RDC : Lisette Kabanga du CNC annonce une plainte pour diffamation contre ses accusateurs
Ces dernières semaines, plusieurs réseaux internationaux accusent le Centre national de cyberdéfense (CNC) d’être un « bras séculier de la répression » en République démocratique du Congo. Certains responsables de cette institution, dont Lisette Kabanga, rejettent ces accusations et dénoncent une campagne de diffamation dirigée contre eux.
Lors d’un point de presse tenu ce samedi 31 janvier au Centre d’Études pour l’Action Sociale (CEPAS), Me Ciamba Ckiness, avocat conseil de Lisette Kabanga, a indiqué que des allégations de prétendues arrestations et détentions sont attribuées à sa cliente sans fondement. Il estime que ces accusations portent atteinte à l’honneur et à la réputation de la concernée.
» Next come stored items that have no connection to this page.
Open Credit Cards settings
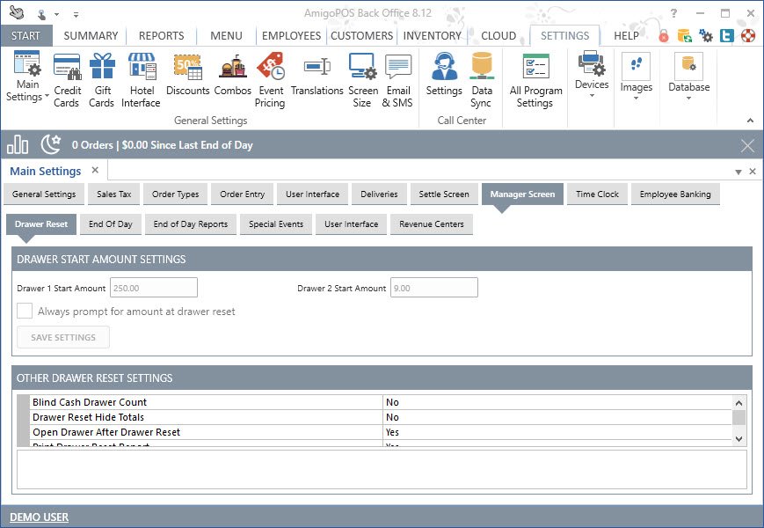764x528 pixels. click(68, 79)
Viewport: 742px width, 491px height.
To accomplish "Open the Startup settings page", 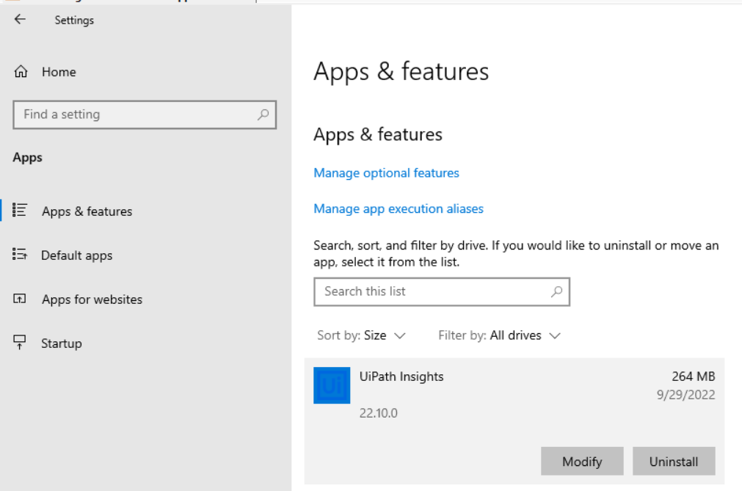I will pos(62,343).
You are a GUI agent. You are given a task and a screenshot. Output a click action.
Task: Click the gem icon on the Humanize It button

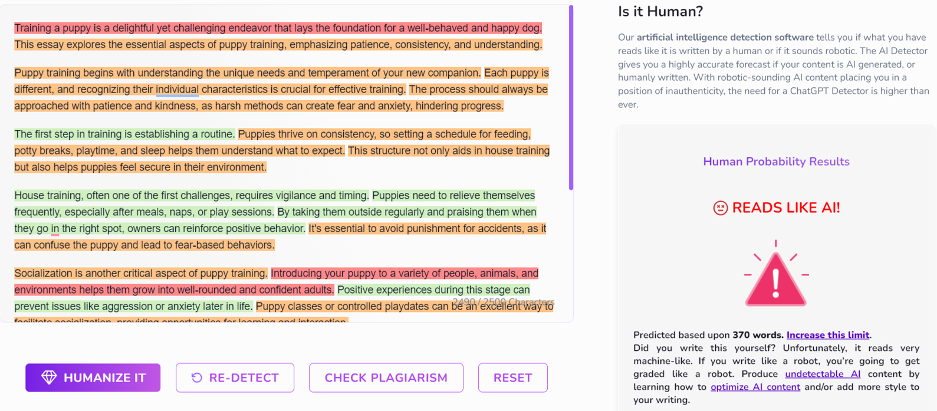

« Lisette Kabanga est une Congolaise, fonctionnaire de l’État, qui accomplit ses devoirs professionnels avec conscience, conformément aux lois et règlements de la République », a déclaré Me Ciamba Ckiness. Il a ajouté qu’elle est victime, depuis un certain temps, « d’un lynchage savamment orchestré par certaines organisations de la société civile en collaboration avec des officines politiques ».
Selon l’avocat, cette campagne vise « à nuire méchamment à son honneur et à sa dignité en tant que femme et mère d’enfants ». Il a également déploré le fait que ces accusations soient « relayées par certains médias nationaux et internationaux, utilisant même les nouvelles technologies de communication pour en assurer une large diffusion ».
Lisette Kabanga « dément formellement tous les faits méchamment imputés » à sa personne. Elle annonce « le dépôt incessant d’une plainte en justice contre les auteurs et les complices de cette diffamation ».
La concernée met en garde « toute personne qui serait tentée de rééditer les mêmes faits, verbalement ou par l’utilisation des nouvelles technologies de communication ». Elle précise qu’elle « n’hésitera pas à saisir l’autorité judiciaire compétente ».
Lisette Kabanga en appelle enfin « à la responsabilité de tous les Congolais, en général, et des responsables des médias, en particulier ». Elle rappelle que la diffamation et la diffusion de fausses informations « engagent les responsabilités pénales et civiles individuelles », conformément au code pénal et au code du numérique en vigueur en République démocratique du Congo.